L’assoluzione di Tomelleri non toglie un singolare primato del Veneto: quattro presidenti inquisiti su quattro. Con una crescita esponenziale della capacità di delinquere, visto che il Tribunale del riesame si è permesso di definire Giancarlo Galan «personalità allarmante caratterizzata da una particolare, pregnante e radicata negatività»; autore di «iniziative direttamente rivolte agli imprenditori interessati alla realizzazione di opere nel Veneto, tese a sollecitare in capo a loro dazioni di denaro»; in grado di «approfittare di qualunque occasione, anche di mera convivialità, per avanzare richieste e pretese, sfruttando le cariche istituzionali». Un quadro che per i giudici dimostra «l’assoluto asservimento dell’Ufficio di Presidenza della Regione Veneto agli interessi privatistici del Galan, finalizzato ad alimentare la sua consolidata corruzione». Non è la sentenza del processo che non arriverà mai, perché Galan sceglierà il patteggiamento, ma il Tribunale del riesame è pur sempre parte terza, tra difesa e accusa.

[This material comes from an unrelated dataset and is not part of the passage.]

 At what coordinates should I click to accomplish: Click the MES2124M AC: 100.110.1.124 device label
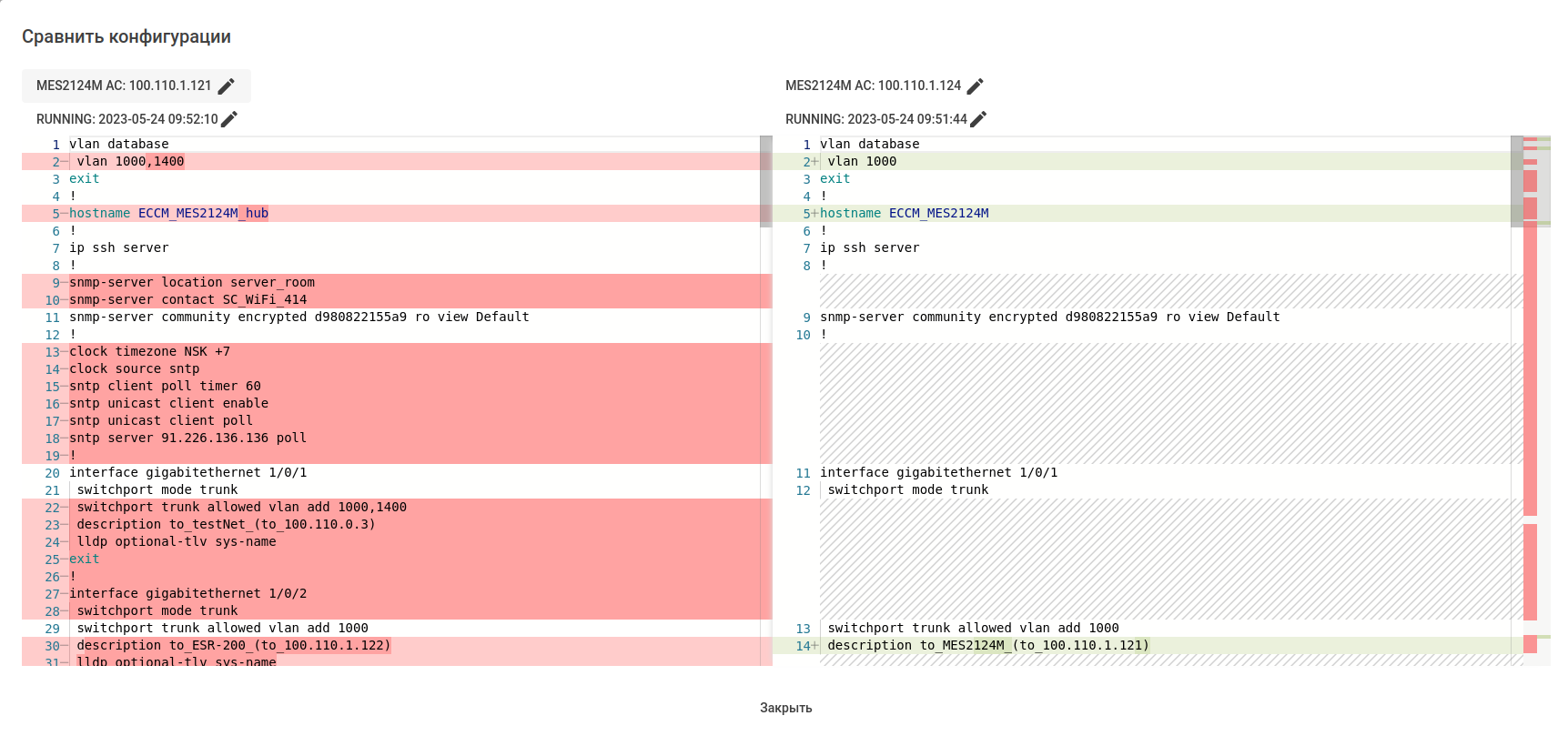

Quest’ultima stima in un miliardo di euro la cresta fatta ai finanziamenti del Mose dal 2003 in poi, per il «fabbisogno sistemico» come l’ha ribattezzato l’ingegner Piergiorgio Baita, ex presidente della Mantovani, la più importante azienda del Consorzio Venezia Nuova, arrestato il 28 febbraio 2013. Il sistema era quello costruito da Giovanni Mazzacurati, per trent’anni ai vertici del Consorzio, prima come direttore generale e poi come presidente. «Capo supremo», lo chiamavano i suoi collaboratori. «Grande burattinaio», lo definisce il pm Paola Tonini nella richiesta di misura cautelare eseguita il 12 luglio 2013, con la seconda ondata di arresti. Baita e Mazzacurati erano il gatto e la volpe del sistema truffaldino architettato attorno al Mose, salvo trasformarsi da compagni di merende in principali accusatori, quando lo scandalo viene scoperchiato.

Al «fabbisogno sistemico» si assoggettavano tutte le imprese. Il denaro saltava fuori fatturando lavori inesistenti o sovrafatturando quelli veri: una quota veniva retrocessa al Consorzio, che pagava tutti. A partire dal Magistrato alle acque, che doveva funzionare da controllore diretto dei lavori e invece era al soldo del controllato. E continuando con la giunta regionale, che a pagamento spianava la strada ad ogni snodo delle procedure. E poi più su.

dal sito del libro “Veneto anno zero”.